Tuesday, August 4, 2009
Turn the Page Tuesday (July 2009)
During the month of July, I began a wonderful sewing project. (IF you enjoy sewing, I strongly recommend that you NOT go to that link. You'll get sucked in and I can't be held responsible. The sew-along is complete, however, you could follow along on your own and still create a masterpiece. That wasn't me encouraging you...or anything.)
Sewing is like therapy for me (and many others, I'm told) and though I'm not in any particular need at the moment for some good "therapy", I always relish the time of creativity. I am an avid quilter and have quilted for many years.....enough so that I should probably have more in my personal quilt collection to account for so many years......
At any rate, I decided to read a quilt mystery as I was working on my first-ever quilt-a-long with a wonderful group of people lead by an amazing woman fully-equipped with great sewing skills. So, throughout the month, I read and sewed. Read this fun book: The Winding Ways Quilt by Jennifer Chiaverini and sewed on this lovely quilt top.

(Excerpts from a dataset)
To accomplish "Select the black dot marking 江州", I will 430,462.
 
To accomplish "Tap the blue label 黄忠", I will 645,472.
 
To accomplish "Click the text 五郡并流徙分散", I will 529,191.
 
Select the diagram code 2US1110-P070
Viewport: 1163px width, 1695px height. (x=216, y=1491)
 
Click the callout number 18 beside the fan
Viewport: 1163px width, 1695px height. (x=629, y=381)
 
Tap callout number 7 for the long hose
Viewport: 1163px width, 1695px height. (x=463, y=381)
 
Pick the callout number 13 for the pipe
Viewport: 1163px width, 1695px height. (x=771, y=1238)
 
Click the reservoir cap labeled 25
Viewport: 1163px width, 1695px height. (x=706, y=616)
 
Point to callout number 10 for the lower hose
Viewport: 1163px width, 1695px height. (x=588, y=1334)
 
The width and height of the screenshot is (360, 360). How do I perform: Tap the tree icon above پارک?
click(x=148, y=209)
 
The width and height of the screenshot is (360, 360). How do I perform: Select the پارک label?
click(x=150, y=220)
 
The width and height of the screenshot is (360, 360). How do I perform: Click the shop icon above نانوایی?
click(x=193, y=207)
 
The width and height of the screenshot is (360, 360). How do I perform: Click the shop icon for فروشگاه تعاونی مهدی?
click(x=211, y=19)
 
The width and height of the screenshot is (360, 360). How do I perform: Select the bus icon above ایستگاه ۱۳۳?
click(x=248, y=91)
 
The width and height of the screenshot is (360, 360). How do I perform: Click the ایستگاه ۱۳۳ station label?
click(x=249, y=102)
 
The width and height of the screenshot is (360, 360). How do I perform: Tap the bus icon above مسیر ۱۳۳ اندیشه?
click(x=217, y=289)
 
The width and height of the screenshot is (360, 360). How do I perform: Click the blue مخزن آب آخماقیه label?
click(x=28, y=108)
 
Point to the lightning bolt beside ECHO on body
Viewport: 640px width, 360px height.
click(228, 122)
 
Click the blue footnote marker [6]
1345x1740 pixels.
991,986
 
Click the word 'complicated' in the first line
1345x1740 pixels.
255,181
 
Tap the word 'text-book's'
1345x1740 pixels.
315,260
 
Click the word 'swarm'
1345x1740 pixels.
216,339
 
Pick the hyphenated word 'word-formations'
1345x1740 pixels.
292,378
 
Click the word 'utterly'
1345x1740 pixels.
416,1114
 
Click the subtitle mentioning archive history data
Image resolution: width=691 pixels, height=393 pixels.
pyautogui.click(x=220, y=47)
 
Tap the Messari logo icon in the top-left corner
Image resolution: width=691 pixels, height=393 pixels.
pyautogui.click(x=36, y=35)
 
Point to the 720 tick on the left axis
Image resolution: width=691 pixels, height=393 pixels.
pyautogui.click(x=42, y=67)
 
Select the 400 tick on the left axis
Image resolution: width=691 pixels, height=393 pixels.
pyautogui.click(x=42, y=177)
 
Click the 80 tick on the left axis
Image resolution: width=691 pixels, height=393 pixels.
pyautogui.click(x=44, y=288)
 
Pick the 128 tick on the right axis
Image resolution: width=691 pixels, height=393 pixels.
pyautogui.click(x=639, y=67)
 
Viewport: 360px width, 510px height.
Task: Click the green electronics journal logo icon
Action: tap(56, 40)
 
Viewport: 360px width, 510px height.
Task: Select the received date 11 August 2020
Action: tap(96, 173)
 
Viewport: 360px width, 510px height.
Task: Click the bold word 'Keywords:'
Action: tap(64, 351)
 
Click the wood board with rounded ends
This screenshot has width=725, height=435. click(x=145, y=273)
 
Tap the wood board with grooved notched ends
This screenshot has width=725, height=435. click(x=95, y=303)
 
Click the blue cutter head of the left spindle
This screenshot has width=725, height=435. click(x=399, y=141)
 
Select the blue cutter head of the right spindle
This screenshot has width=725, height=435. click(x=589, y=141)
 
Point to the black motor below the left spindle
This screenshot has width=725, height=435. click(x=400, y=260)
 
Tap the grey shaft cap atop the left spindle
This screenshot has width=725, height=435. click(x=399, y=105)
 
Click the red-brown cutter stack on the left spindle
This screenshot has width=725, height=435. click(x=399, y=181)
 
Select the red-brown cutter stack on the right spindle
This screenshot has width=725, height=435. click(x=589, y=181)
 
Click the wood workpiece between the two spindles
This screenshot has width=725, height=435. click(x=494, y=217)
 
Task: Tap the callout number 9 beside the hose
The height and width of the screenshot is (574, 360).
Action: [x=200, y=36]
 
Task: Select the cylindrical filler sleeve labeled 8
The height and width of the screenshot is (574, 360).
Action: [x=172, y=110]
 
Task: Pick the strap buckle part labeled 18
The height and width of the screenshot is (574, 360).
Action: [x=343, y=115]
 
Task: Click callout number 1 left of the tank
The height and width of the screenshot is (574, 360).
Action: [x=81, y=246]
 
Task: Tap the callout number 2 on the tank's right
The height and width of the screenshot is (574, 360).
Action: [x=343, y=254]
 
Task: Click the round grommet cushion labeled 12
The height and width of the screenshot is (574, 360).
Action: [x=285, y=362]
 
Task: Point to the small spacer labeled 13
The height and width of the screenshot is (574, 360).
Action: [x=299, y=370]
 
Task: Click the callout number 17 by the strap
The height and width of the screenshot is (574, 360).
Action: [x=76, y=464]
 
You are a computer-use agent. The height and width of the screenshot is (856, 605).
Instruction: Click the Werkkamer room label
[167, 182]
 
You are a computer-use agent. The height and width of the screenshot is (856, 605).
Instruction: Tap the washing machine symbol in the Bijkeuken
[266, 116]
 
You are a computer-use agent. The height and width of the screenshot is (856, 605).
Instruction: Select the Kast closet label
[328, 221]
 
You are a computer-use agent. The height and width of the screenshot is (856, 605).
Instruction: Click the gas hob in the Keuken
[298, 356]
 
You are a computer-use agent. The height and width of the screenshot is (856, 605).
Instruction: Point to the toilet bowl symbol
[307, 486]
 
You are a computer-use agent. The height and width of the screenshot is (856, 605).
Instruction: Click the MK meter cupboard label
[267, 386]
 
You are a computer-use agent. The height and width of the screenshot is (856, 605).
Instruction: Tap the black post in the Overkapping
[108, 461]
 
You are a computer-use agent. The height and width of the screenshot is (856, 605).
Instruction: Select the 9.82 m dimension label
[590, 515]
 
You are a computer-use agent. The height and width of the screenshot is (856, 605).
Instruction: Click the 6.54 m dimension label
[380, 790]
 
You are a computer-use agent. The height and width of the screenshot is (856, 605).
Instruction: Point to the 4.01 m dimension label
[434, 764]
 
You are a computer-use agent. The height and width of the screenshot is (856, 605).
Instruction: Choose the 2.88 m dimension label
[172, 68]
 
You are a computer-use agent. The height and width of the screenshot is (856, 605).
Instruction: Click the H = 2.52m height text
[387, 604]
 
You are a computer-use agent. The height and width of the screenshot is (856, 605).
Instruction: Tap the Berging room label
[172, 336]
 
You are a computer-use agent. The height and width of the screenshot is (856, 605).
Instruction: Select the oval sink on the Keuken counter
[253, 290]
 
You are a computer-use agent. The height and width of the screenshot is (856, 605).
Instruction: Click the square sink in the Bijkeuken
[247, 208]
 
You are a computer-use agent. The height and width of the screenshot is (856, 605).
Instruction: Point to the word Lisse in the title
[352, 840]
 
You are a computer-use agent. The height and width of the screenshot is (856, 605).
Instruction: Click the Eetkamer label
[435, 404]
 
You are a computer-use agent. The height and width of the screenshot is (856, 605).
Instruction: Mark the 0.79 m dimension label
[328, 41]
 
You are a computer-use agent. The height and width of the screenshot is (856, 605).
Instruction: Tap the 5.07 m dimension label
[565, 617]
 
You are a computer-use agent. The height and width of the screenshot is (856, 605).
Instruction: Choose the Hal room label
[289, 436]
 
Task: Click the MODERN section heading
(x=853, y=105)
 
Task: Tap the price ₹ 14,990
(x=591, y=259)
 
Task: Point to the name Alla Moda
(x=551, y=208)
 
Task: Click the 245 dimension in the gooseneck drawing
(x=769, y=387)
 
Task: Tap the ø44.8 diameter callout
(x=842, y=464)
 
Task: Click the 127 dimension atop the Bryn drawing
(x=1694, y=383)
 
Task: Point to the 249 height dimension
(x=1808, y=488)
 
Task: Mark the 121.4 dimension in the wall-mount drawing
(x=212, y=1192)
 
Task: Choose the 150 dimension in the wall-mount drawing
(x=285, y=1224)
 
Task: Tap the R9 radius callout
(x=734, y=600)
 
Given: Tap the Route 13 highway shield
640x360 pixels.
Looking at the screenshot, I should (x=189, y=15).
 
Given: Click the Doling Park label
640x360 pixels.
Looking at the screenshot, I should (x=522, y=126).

■ **Aim of the exercise**
Write what comes next in the blog post about quilting and reading a quilt mystery in July, starting after its last sentence.

■ **Task answer**
I was able to meet Jennifer Chiaverini many years ago at the Sinnissippi Quilt Guild in Rockford, Illinois where I attended meetings once a month. It was great to see a woman who appreciated quilts begin to make it in the world of writing. At that point, I believe she had written only one book. She now has quite a few.
This book was interesting as the chapters broke down by character. Each chapter focused on the life on one of the individuals and revealed their background and current dilemma. Since the women were such varying ages and in some cases related to one another, their stories were quite interesting. And as naturally occurs in life, they were at many different stages of living.
I believe I rather found it to be a comfortable book to read. It was good to see the human nature of people and how they struggle through the processes of life. It was enjoyable to imagine a quilt retreat somewhere run by women who love their roles in the art and want to encourage others to try their hand at being so very creative. The description of the mansion and grounds left me wishing for a chance to visit or work there.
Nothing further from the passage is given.